# GIVEN INSTRUCTION 1:
In the text on principals' leadership styles, how many strategies used by effective principals did the studies generate in total?

Leadership style D is characterized by almost exclusive attention to what is often labeled ‘administrivia’: the nuts and bolts of daily school organization and maintenance. Principals adopting this style, according to all four studies, are preoccupied with budgets, timetables, personnel administration, and requests for information from others. They appear to have little time for instructional and curriculum decision-making in their schools and tend to become involved only in response to a crisis or a request.
It is argued that their three styles (responder, manager, initiator) have different effects on the process of school improvement. Initiators are more successful in their school-improvement efforts, responders are least successful. Paragraph-length descriptions are provided for each of these styles.
In order to better understand the specific practices associated with each of the styles, Stevens and Marsh (1987) inquired about principals’ vision and strategies for achieving their vision. Results suggested that more effective styles were associated with better integrated visions more directly focused on program-related matters and with a greater number of them. More effective styles also were associated with a greater range of strategies and more effort in their strategies to focus on a combination of daily, small-scale, and comprehensive large-scale changes.
Descriptions of ‘typical’ practice, while sometimes quite detailed, are consistent with the pattern of practice described above as leadership style D, with some elements of A. All but one of the seven recent studies provided information about at least one of the four dimensions: goals, factors, strategies, and decision-making. Kingdon (1985) compared expectations for the role of the full-time teaching principal, on the part of such principals, with expectations normally held for the role; other aspects of their activity were also examined. Few differences in expectations were found but teaching principals did give first priority to their teaching assignments and did most of their administrative work outside regular school hours.
The relatively large number of studies identifying strategies used by effective principals generated twenty-two such strategies. Ten of these strategies were identified in just one study and are not reported here. Those strategies identified in three or more studies included: monitoring student progress; teacher evaluation and supervision; establishing and communicating clear, high expectations for students and staff; establishing and enforcing an equitable discipline code; and maintaining a positive school climate. Strategies associated with effective principals in two studies included: goal setting; planning and program development; mobilizing and allocating resources; modeling; being actively involved in staff development for teachers and self; and developing good working relationships with staff, community, and central office staff.

# GIVEN INSTRUCTION 2:
Quote the entries verbatim, from the very first line of the data file down to and including the line that contains "[429, 1022]".

# Excerpt from a data file:
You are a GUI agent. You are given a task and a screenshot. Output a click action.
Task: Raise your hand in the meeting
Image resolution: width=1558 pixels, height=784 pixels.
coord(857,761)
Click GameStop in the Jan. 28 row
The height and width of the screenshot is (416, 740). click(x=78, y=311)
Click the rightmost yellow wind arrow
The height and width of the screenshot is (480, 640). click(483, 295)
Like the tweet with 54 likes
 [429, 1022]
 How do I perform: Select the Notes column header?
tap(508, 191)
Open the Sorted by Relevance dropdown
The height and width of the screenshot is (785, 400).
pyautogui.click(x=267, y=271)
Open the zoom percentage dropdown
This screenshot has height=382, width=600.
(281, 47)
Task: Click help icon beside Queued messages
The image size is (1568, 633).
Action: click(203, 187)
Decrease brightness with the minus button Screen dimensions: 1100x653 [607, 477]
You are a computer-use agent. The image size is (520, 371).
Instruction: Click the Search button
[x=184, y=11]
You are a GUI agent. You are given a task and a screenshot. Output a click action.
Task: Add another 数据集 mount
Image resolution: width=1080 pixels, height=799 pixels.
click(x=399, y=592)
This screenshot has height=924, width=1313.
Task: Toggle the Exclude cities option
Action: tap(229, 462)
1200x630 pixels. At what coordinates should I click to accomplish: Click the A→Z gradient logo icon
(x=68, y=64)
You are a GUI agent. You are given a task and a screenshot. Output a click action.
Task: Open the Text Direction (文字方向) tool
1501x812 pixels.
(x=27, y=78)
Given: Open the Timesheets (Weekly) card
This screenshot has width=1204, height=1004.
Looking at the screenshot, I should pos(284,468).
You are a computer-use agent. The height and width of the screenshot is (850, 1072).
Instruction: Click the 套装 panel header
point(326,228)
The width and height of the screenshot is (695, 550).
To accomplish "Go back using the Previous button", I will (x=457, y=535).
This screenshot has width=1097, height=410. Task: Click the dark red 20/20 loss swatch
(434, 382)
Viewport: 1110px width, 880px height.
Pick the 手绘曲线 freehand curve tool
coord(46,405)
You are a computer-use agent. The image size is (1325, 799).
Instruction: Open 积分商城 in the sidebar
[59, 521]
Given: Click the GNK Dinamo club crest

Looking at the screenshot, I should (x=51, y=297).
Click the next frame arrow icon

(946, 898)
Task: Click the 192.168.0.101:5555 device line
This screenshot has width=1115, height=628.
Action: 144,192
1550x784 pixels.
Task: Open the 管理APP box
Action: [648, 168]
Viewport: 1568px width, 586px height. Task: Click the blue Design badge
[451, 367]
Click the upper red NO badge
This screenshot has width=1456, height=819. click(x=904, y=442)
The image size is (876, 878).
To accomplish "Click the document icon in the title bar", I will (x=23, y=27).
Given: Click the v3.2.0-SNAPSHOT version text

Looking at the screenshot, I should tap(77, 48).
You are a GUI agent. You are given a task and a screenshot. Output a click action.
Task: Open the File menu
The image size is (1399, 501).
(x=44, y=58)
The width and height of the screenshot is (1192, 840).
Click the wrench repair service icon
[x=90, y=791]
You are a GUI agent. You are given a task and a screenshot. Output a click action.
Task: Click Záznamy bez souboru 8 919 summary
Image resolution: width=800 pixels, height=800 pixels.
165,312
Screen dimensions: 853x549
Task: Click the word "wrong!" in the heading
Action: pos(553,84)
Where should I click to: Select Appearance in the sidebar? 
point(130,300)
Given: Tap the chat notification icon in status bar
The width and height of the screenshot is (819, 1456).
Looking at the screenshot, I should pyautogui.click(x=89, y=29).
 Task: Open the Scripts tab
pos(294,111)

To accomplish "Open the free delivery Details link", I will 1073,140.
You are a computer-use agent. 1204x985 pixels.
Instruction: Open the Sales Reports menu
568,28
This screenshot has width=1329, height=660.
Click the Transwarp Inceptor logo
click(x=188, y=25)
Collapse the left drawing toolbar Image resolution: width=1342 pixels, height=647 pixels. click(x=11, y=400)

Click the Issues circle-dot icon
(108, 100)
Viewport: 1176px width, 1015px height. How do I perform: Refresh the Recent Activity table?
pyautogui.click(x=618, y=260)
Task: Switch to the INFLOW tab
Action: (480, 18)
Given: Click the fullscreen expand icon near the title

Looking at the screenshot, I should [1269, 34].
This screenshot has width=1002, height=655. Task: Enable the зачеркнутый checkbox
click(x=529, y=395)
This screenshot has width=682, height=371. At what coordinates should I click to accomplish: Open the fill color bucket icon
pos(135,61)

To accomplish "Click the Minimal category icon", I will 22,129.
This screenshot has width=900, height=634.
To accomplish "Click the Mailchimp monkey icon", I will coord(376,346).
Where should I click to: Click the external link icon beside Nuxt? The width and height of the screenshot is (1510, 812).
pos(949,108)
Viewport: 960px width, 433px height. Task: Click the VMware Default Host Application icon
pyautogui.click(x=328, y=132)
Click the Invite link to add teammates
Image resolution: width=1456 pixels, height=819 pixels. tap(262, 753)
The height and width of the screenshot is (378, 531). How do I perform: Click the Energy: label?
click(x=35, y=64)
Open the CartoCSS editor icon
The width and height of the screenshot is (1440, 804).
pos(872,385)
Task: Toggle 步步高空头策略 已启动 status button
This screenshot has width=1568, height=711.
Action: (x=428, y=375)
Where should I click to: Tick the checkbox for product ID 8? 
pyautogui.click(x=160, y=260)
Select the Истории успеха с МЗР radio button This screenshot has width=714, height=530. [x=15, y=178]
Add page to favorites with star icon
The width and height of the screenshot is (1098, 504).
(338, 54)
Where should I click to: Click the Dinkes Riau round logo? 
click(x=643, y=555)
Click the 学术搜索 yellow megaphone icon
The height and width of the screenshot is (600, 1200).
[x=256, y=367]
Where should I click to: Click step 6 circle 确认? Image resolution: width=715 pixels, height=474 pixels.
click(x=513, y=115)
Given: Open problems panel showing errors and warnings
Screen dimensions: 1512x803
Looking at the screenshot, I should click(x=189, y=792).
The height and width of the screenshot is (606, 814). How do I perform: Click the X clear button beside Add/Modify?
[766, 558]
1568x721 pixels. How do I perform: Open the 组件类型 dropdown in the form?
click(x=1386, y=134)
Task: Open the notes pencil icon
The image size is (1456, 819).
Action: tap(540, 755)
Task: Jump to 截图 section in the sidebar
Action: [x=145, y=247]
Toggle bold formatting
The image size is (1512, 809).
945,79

# COMPLETE OUTPUT 1:
Twenty-two

# COMPLETE OUTPUT 2:
You are a GUI agent. You are given a task and a screenshot. Output a click action.
Task: Raise your hand in the meeting
Image resolution: width=1558 pixels, height=784 pixels.
coord(857,761)
Click GameStop in the Jan. 28 row
The height and width of the screenshot is (416, 740). click(x=78, y=311)
Click the rightmost yellow wind arrow
The height and width of the screenshot is (480, 640). click(483, 295)
Like the tweet with 54 likes
 [429, 1022]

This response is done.